Benchmarking¶

General Concept¶

Benchmarking in the ChemX project is aimed at evaluating the performance of automated systems for extracting chemical information from scientific literature.

The evaluation compares different approaches and types of models, including:

large language models (LLMs),
multimodal systems,
multi-agent systems.

The goal is to identify the strengths and weaknesses of existing tools and methodologies, and to obtain practical insights into the capabilities of current models for chemical data extraction.

Methodology¶

The benchmarking covers a wide range of chemical domains, including nanomaterials and small molecules. Experiments were conducted in two key evaluation settings:

Mono-agent (single models)¶

Individual language models such as GPT-4o and LLaMA-4 were evaluated independently. The models processed input in PDF and JPEG formats and were tasked with extracting chemical information, including:

chemical entity recognition,
relation and property extraction,
construction of property–value pairs.

Multi-agent (agent-based workflows)¶

For more complex tasks, the NanoMINER system was used, involving multiple specialized agents. Specifically:

a YOLO-based agent was used for extracting information from images,
a GPT-4o-based agent was used for text-based entity recognition.

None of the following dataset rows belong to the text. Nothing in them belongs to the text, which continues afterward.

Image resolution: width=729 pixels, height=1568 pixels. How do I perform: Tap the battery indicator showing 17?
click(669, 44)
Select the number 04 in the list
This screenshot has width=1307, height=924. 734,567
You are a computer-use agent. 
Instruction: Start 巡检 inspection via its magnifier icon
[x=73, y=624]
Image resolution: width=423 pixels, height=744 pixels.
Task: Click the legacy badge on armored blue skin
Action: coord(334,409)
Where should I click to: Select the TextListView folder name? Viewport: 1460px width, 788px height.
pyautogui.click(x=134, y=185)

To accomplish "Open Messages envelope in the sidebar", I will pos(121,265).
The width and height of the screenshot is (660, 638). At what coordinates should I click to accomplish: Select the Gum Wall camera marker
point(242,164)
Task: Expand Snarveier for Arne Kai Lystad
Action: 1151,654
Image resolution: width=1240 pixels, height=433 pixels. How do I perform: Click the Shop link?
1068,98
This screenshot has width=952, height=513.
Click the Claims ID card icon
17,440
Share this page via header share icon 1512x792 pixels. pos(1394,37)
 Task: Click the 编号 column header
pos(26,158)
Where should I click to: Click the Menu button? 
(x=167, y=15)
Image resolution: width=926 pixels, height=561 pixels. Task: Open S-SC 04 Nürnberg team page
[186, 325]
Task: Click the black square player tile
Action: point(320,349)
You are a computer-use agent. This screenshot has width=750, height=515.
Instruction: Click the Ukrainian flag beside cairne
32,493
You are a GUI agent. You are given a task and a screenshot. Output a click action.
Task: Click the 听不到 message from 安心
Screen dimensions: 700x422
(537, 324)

This approach is designed for handling multimodal documents that include textual descriptions, tables, and figures.

Benchmarking Tasks¶

The evaluation covers the following types of extraction tasks:

Entity Recognition — extracting chemical entities such as compounds, materials, properties;
Property–Value Extraction — extracting property–value pairs from scientific text;
Figure–Text Linking — linking visual elements (figures) with their corresponding textual descriptions.

Evaluation Metrics¶

To measure the quality of extracted information, the following metrics were used:

Precision — the proportion of correctly extracted elements out of all predicted elements.
Recall — the proportion of correctly extracted elements out of all relevant (ground truth) elements.
F1 Score — the harmonic mean of precision and recall.
Error Rate — the number of errors in extraction; lower values indicate better performance.
Task-Specific Metrics — additional metrics used in multimodal tasks, such as the accuracy of text–figure linking.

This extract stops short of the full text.